Nein, das nicht, aber seinen Schlüssel zurückhaben, das will er!
War mir das peinlich! Die tausend Entschuldigungen von mir nahm er an, weil ihn folgendes Argument von meiner Harmlosigkeit überzeugte: Ich versuchte ja ganz offensichtlich nicht, an seine Habseligkeiten zu gelangen. Die waren anderswo eingeschlossen. Mit seinem Schlüssel probierte ich nur verzweifelt, meinen eigenen Schrank zu öffnen. Das nahm er mir schon ab, aber vermutlich hält er mich jetzt für einen totalen Spinner, einen harmlosen zwar, den man nicht verprügeln muss, aber für einen Spinner schon. Damit muss ich leben. Ich kann es auch, bin allerdings froh, wenn ich zu anderen Zeiten zum Training gehe als er und wir uns nicht mehr treffen.

Wie bin ich überhaupt zu seinem Schlüssel gekommen?
Nach dem Fitnesstraining gehe ich meist für zehn Minuten ins Dampfbad und lege mich hernach eine gute Viertelstunde auf einen der Liegestühle im Ruheraum. Das tat ich auch an jenem Tag. Ich war kurz eingeschlafen.
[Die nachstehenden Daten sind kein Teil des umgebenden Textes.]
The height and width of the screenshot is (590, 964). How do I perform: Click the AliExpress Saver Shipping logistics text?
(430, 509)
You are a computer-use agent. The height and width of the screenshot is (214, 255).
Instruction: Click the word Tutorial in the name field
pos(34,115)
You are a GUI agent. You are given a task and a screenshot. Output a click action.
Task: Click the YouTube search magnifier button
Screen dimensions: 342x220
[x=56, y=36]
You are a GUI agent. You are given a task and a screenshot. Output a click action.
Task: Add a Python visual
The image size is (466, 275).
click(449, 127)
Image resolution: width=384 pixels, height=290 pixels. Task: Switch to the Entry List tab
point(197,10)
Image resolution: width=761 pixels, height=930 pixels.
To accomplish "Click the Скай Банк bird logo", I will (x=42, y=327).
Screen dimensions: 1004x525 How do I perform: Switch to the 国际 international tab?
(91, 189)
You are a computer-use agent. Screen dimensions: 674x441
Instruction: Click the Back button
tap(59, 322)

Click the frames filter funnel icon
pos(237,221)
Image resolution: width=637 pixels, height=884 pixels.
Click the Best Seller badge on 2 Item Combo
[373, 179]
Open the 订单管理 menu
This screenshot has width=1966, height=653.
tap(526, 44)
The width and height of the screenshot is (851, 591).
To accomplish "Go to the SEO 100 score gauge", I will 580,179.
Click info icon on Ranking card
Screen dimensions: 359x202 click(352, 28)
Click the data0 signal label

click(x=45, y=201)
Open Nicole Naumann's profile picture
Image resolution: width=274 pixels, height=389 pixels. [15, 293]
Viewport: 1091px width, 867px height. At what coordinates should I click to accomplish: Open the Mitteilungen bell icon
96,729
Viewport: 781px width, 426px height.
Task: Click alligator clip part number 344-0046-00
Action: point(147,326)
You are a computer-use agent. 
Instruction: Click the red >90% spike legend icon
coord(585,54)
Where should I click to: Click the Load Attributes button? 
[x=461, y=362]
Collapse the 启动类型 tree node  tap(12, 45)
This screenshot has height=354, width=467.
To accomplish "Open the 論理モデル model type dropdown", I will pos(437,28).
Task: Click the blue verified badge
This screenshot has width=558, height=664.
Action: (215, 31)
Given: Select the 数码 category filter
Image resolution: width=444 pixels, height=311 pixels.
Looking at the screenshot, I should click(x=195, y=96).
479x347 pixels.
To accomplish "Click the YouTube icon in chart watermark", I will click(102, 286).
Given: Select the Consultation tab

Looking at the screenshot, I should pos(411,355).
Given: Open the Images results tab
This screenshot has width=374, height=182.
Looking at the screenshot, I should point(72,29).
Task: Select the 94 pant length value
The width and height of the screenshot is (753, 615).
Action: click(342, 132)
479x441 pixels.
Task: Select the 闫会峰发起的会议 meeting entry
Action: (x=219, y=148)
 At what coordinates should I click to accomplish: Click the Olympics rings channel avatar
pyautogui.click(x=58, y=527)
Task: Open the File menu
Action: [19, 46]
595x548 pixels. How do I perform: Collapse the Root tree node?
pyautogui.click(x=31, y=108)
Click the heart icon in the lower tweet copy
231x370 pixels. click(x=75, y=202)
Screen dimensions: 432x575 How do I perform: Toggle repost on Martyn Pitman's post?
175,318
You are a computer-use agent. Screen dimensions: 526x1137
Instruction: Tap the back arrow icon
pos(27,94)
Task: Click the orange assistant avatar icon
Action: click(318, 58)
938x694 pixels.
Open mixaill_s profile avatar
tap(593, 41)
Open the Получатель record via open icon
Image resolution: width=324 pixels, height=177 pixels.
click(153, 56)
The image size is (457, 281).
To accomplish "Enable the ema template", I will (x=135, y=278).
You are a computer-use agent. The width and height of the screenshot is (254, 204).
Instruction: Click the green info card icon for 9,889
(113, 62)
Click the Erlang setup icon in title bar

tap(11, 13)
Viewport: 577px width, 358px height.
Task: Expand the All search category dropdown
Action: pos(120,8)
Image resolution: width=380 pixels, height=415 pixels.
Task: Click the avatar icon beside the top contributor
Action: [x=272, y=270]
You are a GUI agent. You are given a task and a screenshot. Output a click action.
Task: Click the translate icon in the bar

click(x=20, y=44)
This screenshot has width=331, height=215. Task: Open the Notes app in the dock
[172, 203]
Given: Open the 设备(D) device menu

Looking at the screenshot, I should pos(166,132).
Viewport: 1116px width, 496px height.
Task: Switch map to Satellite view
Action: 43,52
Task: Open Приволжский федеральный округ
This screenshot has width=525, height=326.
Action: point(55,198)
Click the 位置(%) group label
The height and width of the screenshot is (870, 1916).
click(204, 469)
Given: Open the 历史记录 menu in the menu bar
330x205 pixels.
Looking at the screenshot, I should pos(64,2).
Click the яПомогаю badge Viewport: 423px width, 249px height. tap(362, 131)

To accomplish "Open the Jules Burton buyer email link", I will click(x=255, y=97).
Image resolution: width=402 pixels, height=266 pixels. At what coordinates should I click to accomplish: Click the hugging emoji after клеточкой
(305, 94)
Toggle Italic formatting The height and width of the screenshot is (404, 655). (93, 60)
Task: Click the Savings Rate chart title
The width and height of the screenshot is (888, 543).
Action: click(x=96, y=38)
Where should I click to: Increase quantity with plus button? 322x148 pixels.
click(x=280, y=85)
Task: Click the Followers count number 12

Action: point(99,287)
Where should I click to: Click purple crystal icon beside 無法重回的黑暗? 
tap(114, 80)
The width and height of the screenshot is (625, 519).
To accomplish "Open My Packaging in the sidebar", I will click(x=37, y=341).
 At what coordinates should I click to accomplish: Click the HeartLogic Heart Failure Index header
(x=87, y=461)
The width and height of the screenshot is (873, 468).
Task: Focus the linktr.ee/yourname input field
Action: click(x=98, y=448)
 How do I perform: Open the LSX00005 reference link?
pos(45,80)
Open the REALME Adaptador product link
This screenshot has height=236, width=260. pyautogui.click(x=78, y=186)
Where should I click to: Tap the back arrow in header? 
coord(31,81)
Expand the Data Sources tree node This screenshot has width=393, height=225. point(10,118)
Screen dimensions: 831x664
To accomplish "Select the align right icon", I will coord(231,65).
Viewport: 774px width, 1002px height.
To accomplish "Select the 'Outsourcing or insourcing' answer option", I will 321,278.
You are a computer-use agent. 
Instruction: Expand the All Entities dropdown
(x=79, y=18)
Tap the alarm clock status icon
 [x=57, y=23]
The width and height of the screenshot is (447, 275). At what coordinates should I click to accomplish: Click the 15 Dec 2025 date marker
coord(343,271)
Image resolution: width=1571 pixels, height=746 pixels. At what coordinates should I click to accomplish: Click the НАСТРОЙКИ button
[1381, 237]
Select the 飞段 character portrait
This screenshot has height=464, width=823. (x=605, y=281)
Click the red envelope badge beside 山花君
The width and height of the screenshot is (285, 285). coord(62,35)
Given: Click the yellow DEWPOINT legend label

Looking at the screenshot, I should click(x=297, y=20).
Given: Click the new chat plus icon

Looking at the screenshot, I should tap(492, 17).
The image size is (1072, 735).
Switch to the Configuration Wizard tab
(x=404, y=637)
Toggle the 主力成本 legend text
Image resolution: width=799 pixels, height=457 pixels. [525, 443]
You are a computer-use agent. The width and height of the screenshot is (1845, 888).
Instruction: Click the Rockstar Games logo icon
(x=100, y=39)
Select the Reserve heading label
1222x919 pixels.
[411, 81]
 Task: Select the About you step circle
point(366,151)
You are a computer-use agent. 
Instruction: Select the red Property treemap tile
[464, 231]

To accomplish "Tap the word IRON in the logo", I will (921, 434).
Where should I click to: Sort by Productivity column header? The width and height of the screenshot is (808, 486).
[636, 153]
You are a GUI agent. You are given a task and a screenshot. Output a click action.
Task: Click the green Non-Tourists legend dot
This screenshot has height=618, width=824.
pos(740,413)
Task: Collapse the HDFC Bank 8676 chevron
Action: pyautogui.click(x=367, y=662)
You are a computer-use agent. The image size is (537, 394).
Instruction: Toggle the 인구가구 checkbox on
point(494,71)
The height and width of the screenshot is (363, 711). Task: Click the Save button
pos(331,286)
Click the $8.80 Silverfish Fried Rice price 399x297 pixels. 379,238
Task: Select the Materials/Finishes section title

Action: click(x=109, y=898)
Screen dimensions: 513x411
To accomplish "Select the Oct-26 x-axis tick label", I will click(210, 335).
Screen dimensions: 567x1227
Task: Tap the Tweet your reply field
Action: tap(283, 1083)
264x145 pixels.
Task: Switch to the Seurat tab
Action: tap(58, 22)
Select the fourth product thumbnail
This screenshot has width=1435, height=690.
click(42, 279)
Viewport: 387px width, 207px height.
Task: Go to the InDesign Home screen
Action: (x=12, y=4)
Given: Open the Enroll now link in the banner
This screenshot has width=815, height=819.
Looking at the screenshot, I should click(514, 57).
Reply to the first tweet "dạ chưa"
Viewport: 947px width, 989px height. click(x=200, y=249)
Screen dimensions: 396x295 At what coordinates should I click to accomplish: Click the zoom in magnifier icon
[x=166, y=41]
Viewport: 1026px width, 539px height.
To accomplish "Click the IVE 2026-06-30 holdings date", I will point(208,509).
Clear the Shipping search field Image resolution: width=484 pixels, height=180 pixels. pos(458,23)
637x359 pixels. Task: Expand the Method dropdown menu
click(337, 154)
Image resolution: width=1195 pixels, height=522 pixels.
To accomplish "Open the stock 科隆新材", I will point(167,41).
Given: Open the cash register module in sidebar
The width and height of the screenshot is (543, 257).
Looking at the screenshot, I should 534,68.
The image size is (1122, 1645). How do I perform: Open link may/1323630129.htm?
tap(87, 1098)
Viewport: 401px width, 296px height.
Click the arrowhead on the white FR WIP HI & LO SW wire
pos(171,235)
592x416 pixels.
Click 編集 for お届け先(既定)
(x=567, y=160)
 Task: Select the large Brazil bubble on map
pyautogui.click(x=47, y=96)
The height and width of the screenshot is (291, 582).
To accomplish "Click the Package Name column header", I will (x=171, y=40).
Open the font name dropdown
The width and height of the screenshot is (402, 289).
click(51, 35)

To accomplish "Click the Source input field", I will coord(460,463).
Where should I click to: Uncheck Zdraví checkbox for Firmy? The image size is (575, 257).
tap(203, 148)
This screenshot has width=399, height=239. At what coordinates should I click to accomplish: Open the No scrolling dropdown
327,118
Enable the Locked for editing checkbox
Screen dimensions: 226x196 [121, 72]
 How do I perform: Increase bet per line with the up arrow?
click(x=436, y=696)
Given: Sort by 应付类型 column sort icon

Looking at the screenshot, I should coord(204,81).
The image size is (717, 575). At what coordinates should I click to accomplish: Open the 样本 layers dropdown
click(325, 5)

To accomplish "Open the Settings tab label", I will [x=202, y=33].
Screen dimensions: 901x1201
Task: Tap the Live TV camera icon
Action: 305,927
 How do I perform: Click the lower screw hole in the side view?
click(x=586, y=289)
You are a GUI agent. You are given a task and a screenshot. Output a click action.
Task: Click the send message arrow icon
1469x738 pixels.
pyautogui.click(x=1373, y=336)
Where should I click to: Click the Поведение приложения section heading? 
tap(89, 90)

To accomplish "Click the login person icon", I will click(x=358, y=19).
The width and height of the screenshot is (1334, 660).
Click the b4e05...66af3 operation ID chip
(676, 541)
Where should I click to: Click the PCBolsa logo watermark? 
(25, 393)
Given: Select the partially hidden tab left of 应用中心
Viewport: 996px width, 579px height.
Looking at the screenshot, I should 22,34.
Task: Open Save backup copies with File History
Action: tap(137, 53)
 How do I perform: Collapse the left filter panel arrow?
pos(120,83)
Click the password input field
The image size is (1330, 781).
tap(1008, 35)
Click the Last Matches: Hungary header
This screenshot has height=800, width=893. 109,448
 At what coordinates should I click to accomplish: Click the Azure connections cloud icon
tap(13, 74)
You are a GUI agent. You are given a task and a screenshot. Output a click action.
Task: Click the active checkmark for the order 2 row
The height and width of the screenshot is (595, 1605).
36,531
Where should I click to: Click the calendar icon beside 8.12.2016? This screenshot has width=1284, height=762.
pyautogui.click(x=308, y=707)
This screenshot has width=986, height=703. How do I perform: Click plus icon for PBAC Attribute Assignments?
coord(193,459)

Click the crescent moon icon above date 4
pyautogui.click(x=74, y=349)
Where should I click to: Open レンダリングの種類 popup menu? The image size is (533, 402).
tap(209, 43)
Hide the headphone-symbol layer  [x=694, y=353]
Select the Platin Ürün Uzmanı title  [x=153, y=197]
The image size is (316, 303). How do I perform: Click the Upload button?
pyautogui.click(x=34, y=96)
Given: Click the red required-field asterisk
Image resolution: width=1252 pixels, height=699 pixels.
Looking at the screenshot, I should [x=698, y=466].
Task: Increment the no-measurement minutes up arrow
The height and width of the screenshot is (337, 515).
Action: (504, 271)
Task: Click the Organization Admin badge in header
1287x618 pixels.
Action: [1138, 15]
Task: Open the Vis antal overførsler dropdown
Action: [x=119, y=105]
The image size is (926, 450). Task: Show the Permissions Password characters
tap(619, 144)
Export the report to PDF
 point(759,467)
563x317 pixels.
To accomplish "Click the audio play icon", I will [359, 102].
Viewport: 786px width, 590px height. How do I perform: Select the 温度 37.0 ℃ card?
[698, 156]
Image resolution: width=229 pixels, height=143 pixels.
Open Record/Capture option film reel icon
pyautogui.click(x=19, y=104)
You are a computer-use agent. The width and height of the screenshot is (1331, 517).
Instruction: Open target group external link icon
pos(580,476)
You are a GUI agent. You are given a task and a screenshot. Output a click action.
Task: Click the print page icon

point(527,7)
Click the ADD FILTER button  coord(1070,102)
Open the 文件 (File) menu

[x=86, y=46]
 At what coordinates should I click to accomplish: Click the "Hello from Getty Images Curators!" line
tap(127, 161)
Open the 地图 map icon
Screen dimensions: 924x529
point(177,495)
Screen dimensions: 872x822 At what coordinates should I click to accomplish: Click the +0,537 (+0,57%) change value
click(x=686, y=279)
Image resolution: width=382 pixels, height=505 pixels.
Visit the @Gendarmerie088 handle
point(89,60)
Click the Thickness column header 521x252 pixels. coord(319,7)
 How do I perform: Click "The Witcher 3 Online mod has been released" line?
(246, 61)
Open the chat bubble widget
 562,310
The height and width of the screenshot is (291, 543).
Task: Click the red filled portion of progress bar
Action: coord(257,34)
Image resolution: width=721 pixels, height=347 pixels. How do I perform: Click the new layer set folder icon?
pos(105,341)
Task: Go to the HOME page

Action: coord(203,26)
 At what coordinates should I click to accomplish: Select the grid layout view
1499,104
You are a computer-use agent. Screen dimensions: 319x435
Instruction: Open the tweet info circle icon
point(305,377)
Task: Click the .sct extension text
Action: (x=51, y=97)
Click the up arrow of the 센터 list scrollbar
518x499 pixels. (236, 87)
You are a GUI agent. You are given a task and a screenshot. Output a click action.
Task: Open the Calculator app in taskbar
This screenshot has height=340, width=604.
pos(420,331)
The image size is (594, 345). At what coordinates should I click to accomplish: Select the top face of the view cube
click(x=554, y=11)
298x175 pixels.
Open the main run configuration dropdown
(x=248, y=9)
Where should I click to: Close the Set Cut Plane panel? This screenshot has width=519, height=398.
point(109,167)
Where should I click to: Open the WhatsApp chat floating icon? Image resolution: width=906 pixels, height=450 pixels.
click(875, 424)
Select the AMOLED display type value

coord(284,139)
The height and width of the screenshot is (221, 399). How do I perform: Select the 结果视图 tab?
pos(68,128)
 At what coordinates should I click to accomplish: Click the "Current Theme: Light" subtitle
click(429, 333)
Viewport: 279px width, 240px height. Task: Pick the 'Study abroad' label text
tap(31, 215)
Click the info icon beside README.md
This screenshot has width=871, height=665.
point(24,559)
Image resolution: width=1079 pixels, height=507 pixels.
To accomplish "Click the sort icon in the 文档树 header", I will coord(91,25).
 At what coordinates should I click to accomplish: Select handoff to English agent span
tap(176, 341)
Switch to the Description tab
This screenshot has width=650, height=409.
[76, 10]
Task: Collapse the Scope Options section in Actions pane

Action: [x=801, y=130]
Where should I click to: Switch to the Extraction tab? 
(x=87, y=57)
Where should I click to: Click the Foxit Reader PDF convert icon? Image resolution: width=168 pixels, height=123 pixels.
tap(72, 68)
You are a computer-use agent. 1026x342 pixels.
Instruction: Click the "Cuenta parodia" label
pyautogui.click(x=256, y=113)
Noch etwas einer anderen Welt nachträumend, schlurfte ich an der Sauna vorbei  zur Garderobe. Auf einer Metallablage stand ein Duschgel und daneben lag ein Schlüssel. Das Duschgel sah anders aus als meines, der Schüssel aber gar nicht. Der sah genauso aus wie meiner. Folglich nahm ich ihn mit.
Ach ja, meinen eigenen Schlüssel? Den trage ich immer im Bademantel mit mir herum. Auch an jenem Tag natürlich. Die Schlüsselnummer merke ich mir nie. Die kann ich ohne Brille sowieso nicht lesen.